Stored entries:
***

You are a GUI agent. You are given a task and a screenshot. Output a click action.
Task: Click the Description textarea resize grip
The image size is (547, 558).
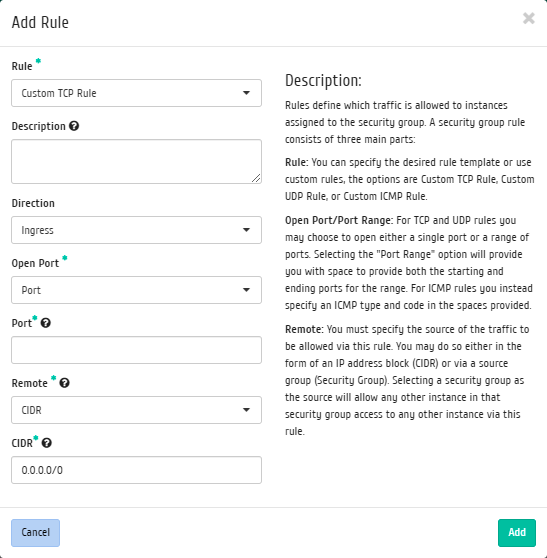[x=256, y=178]
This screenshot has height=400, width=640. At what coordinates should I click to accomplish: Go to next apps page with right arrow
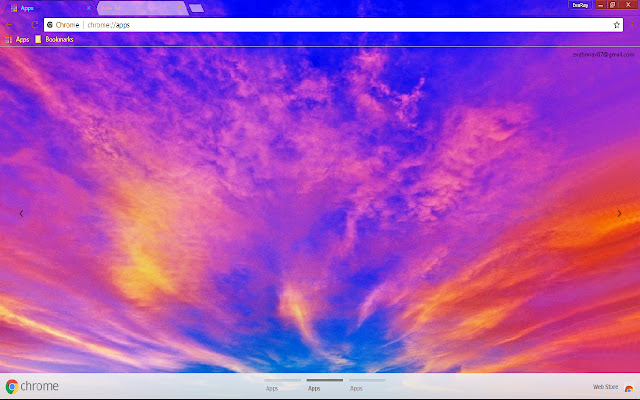pyautogui.click(x=619, y=213)
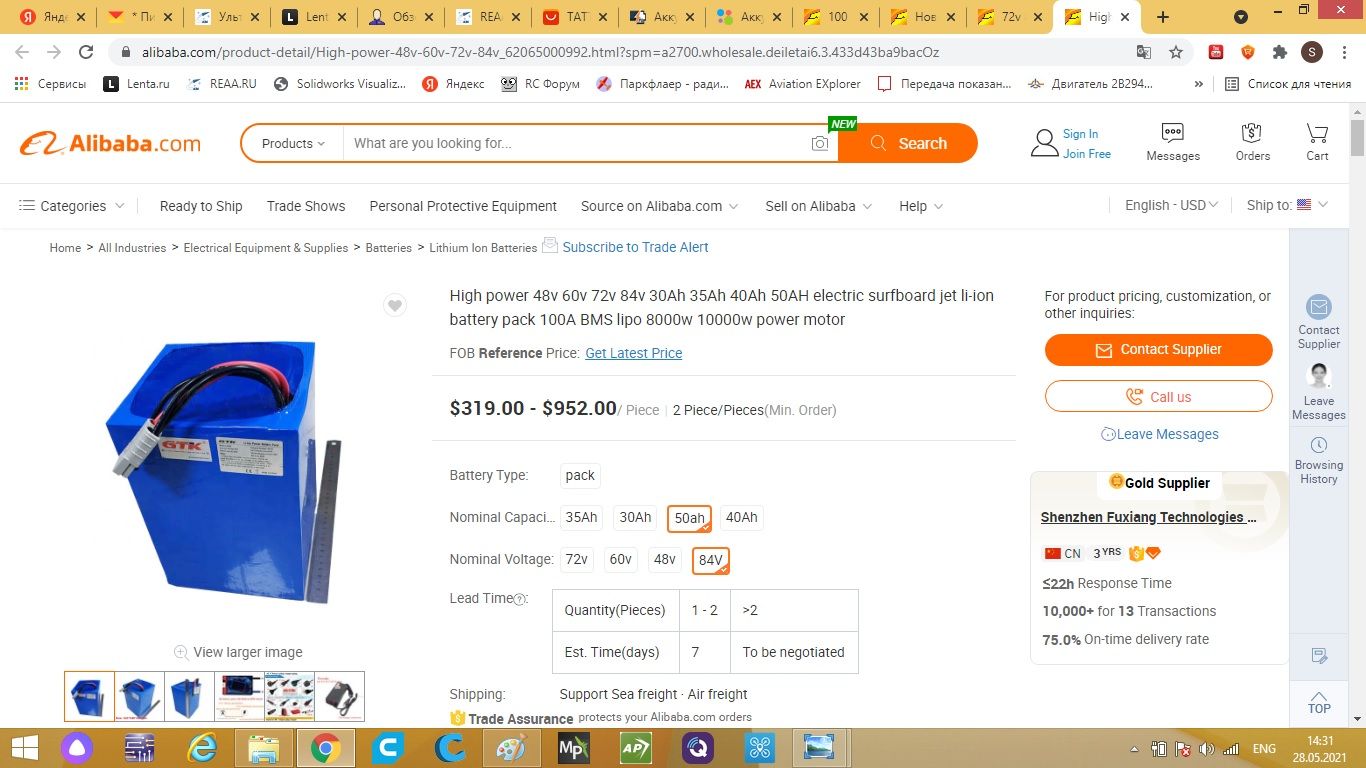1366x768 pixels.
Task: Select the 72v nominal voltage option
Action: pyautogui.click(x=577, y=559)
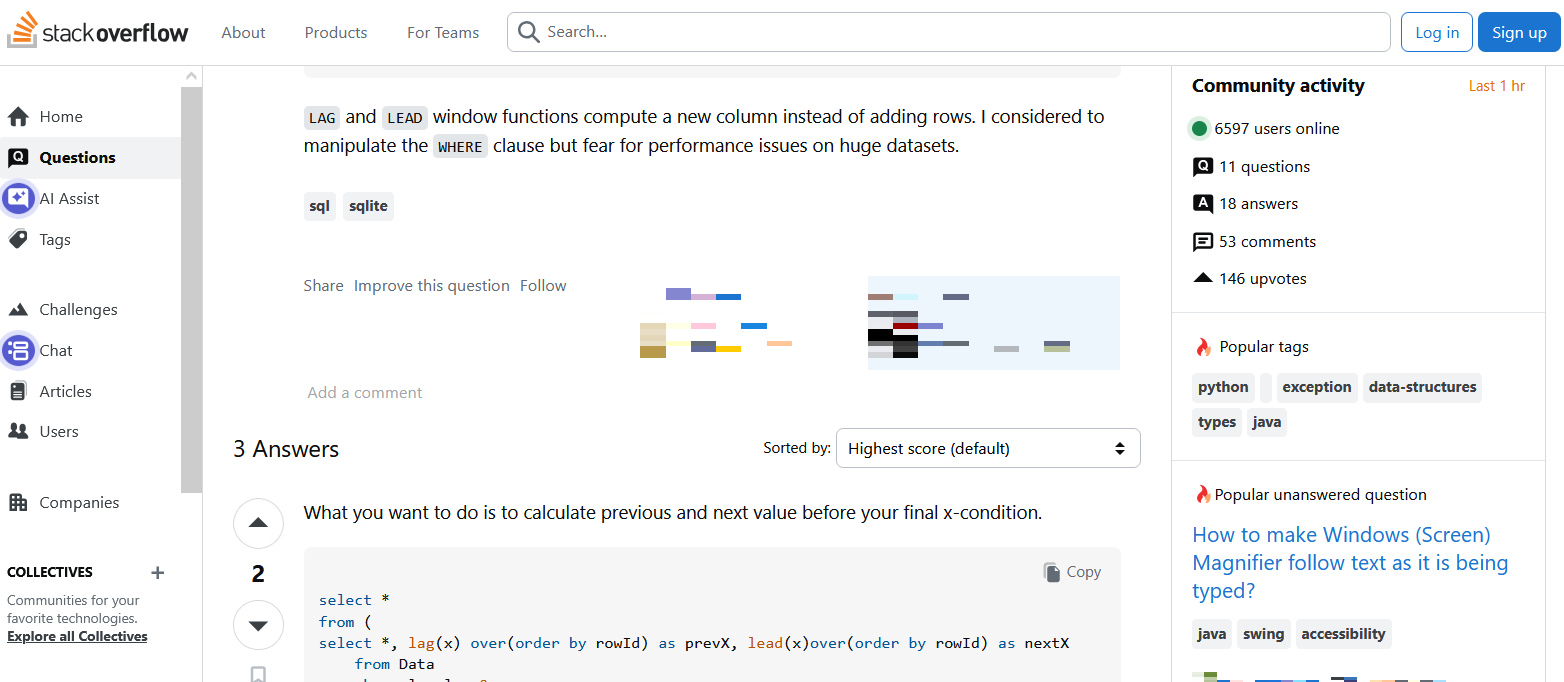This screenshot has width=1564, height=682.
Task: Open the Magnifier unanswered question link
Action: pos(1349,562)
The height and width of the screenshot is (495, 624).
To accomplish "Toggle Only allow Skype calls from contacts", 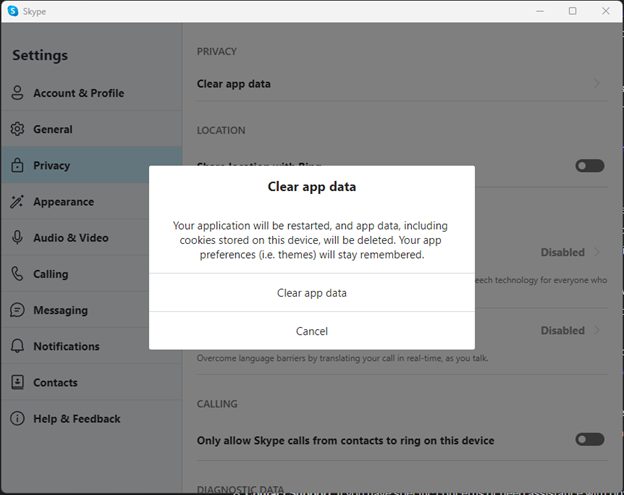I will coord(589,440).
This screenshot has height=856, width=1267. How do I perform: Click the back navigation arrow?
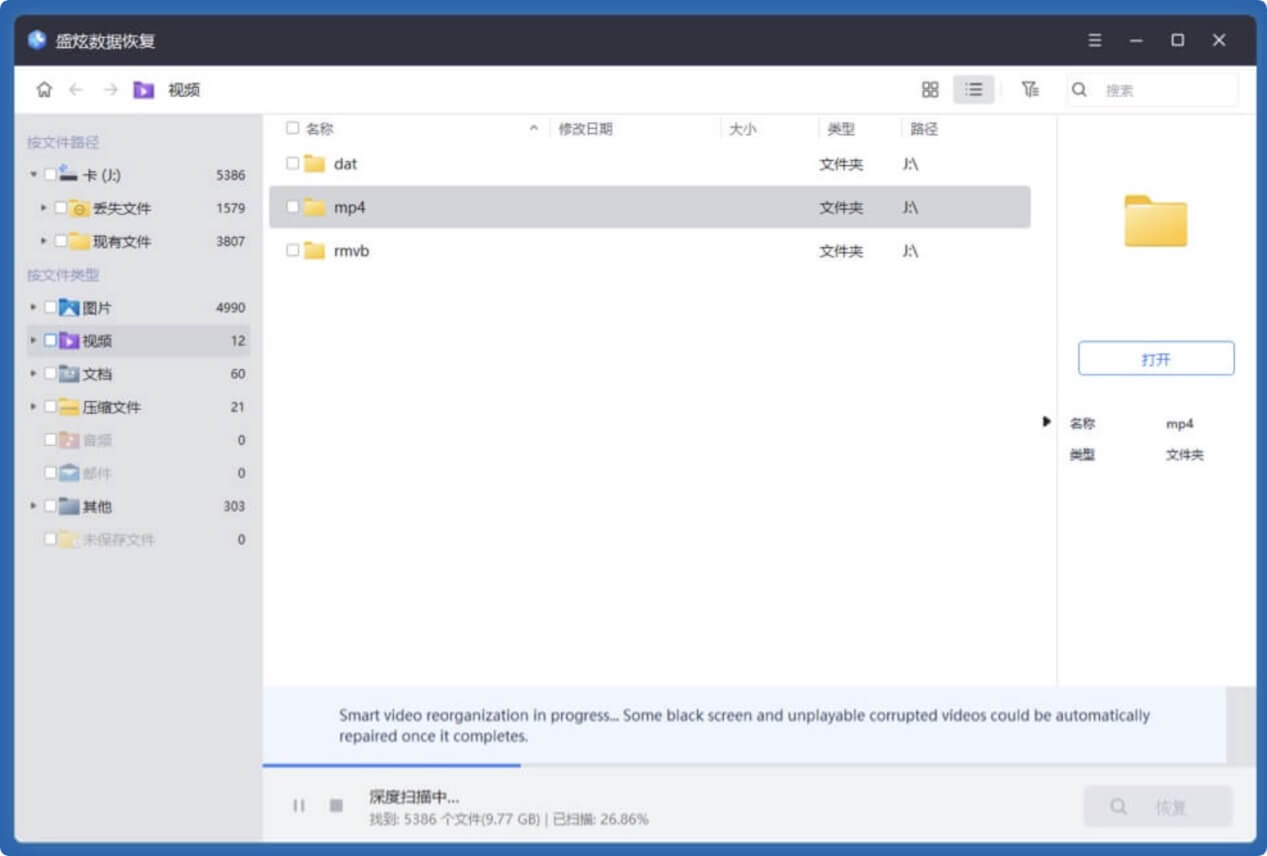coord(76,89)

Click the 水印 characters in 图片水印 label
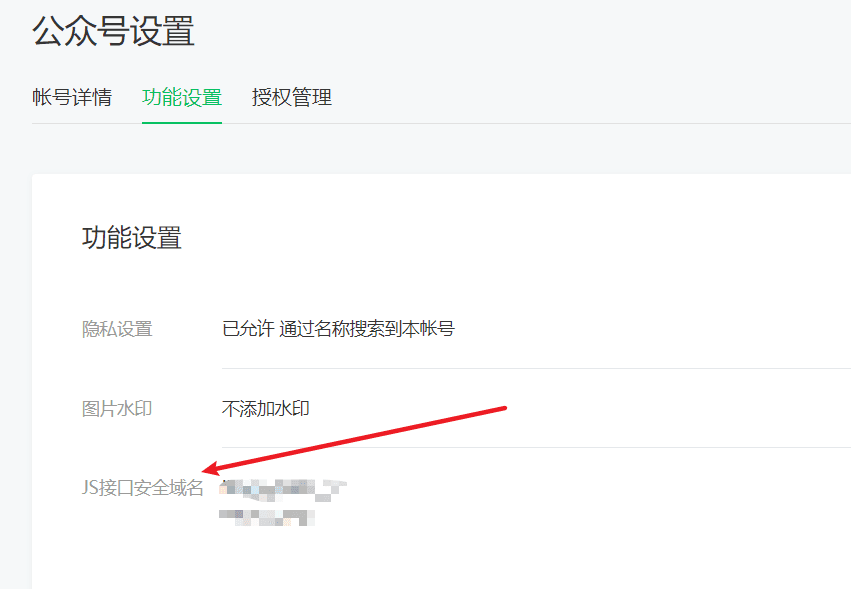pyautogui.click(x=135, y=409)
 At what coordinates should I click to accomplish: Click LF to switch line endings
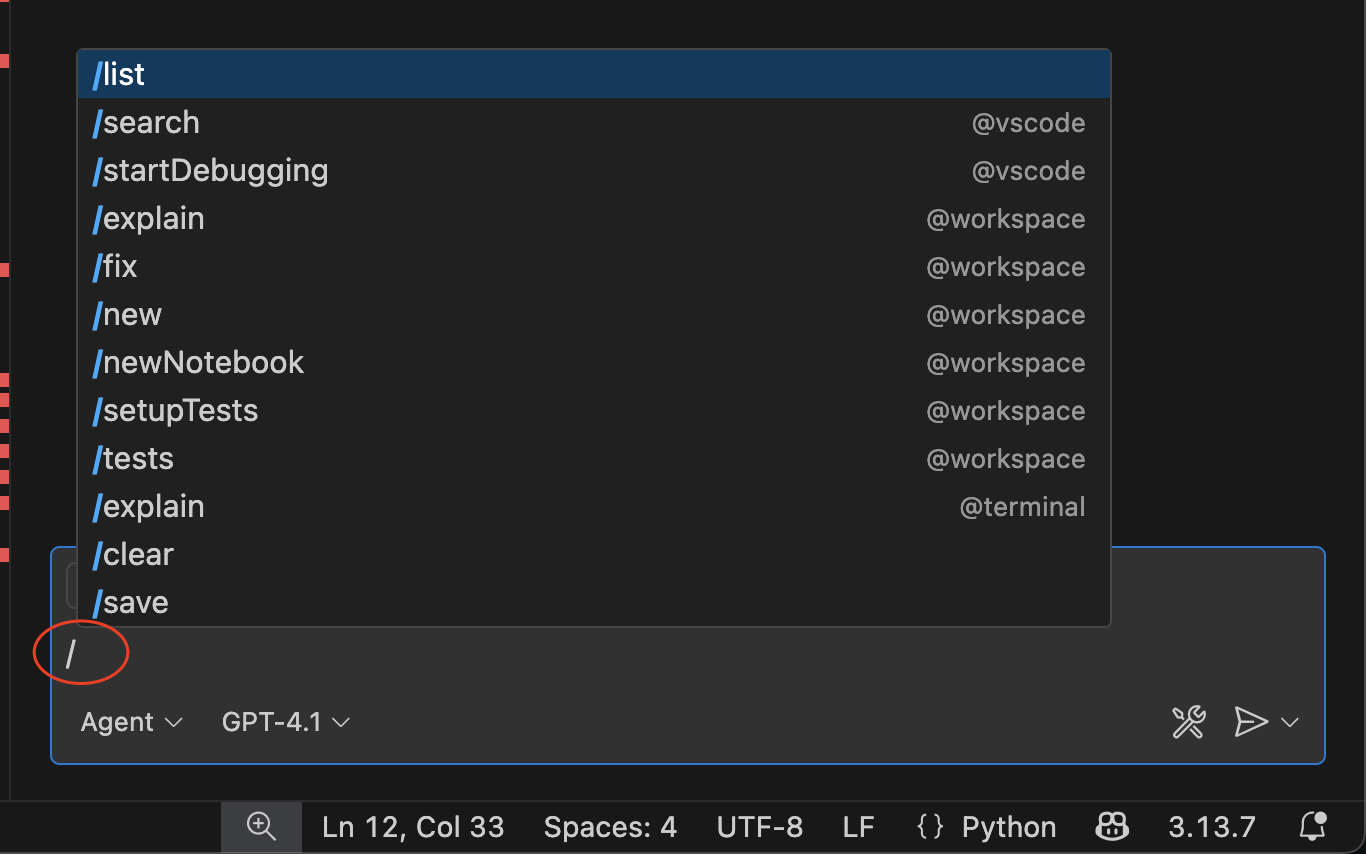click(x=858, y=827)
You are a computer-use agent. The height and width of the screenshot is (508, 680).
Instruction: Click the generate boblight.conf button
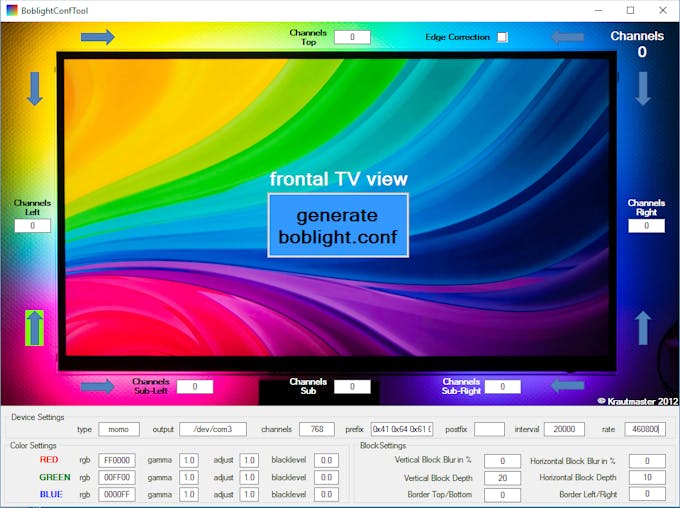(x=338, y=226)
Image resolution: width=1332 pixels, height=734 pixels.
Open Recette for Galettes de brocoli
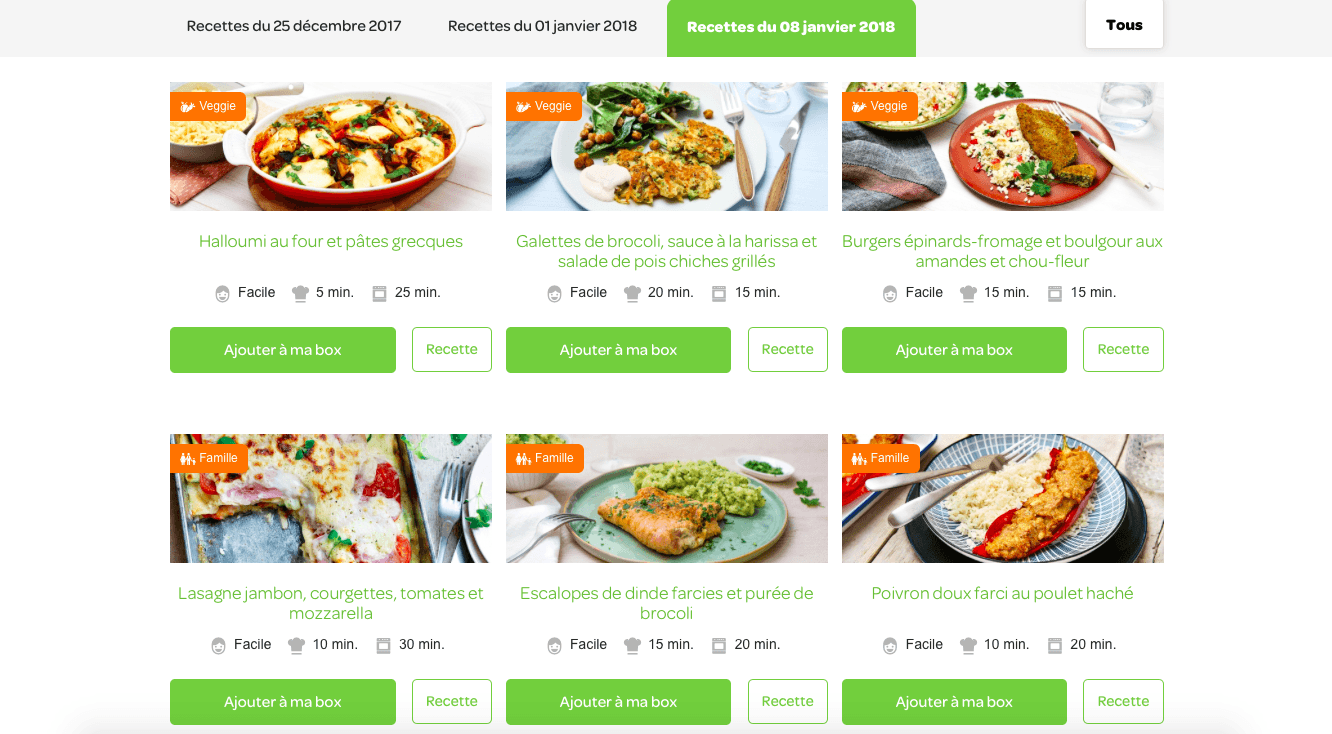coord(788,349)
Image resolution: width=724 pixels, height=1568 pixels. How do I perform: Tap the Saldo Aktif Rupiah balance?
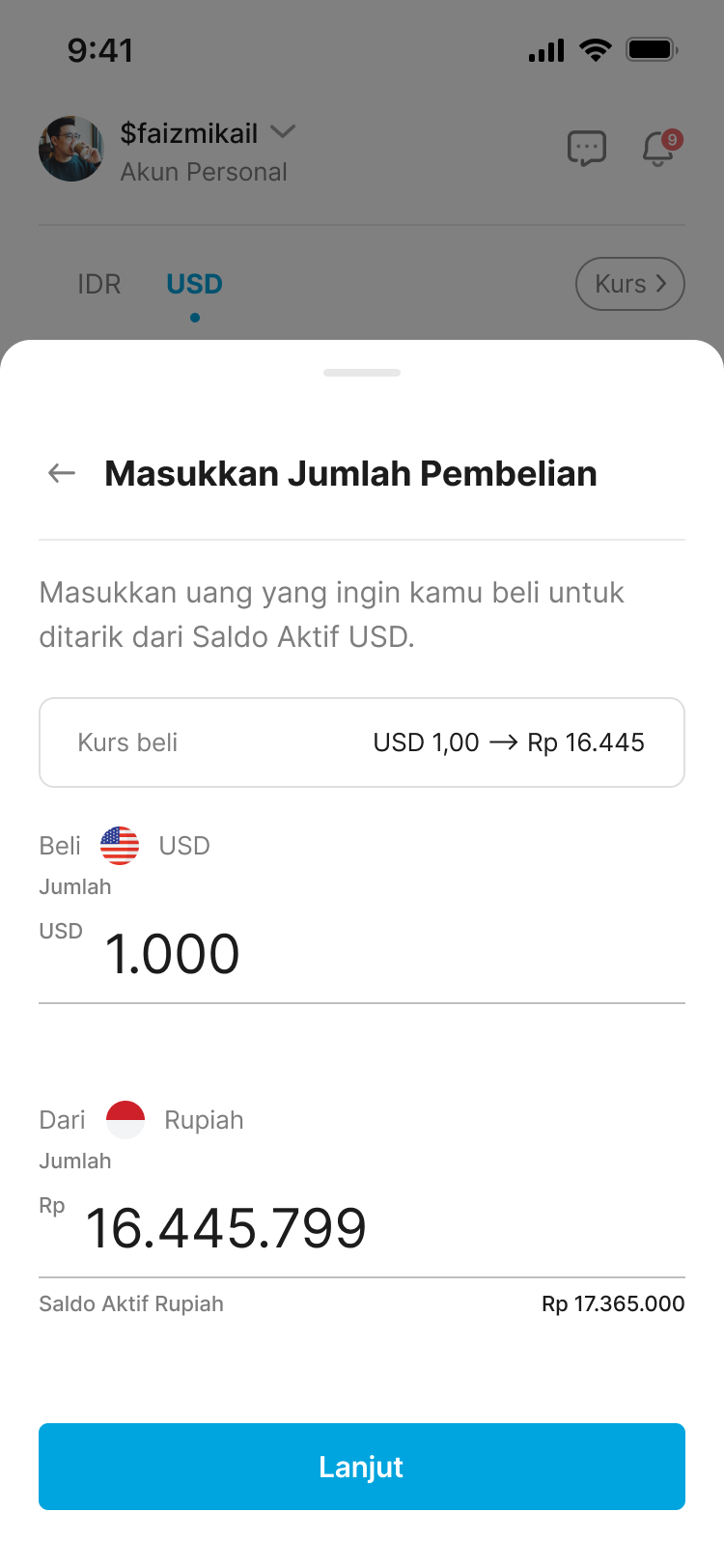pos(613,1303)
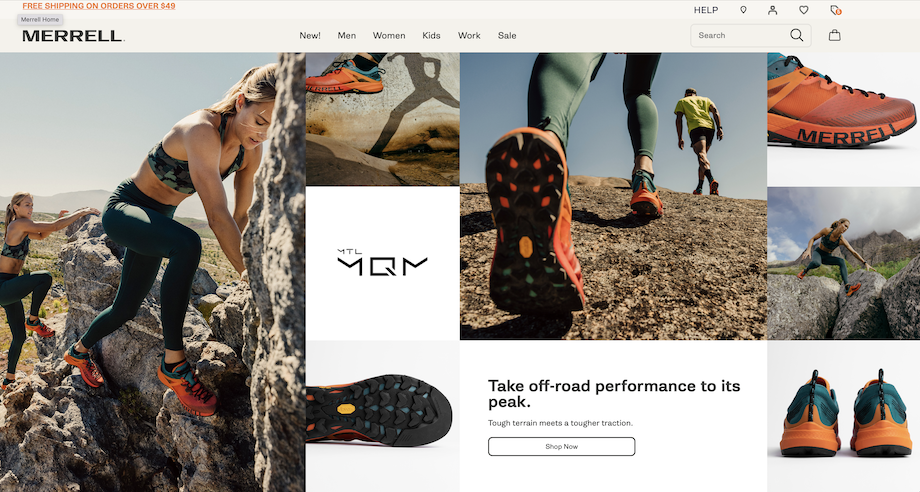Click the rewards tag icon
Image resolution: width=920 pixels, height=492 pixels.
(x=836, y=10)
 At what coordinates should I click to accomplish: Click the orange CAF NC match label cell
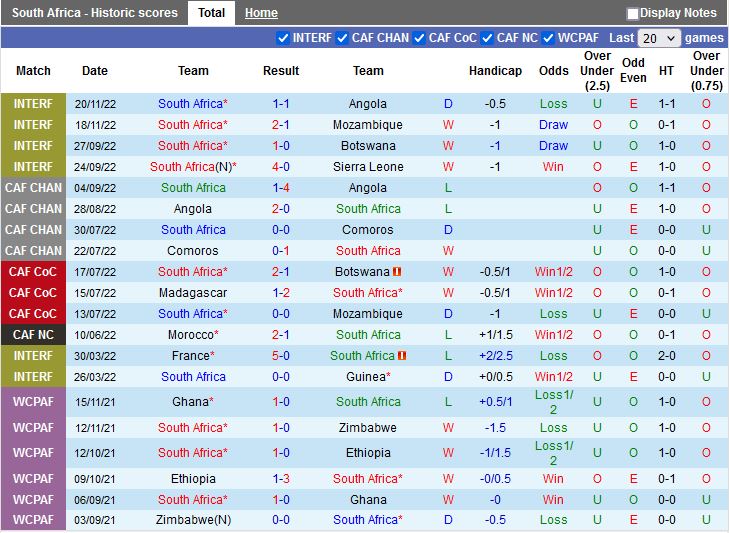[33, 335]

***

Try it
Would you filter the records and copy out each line containing "agent"?

Solution for this task
You are a GUI agent. You are given a task and a screenshot. Output a click action.
You are a computer-use agent. The height and width of the screenshot is (508, 680).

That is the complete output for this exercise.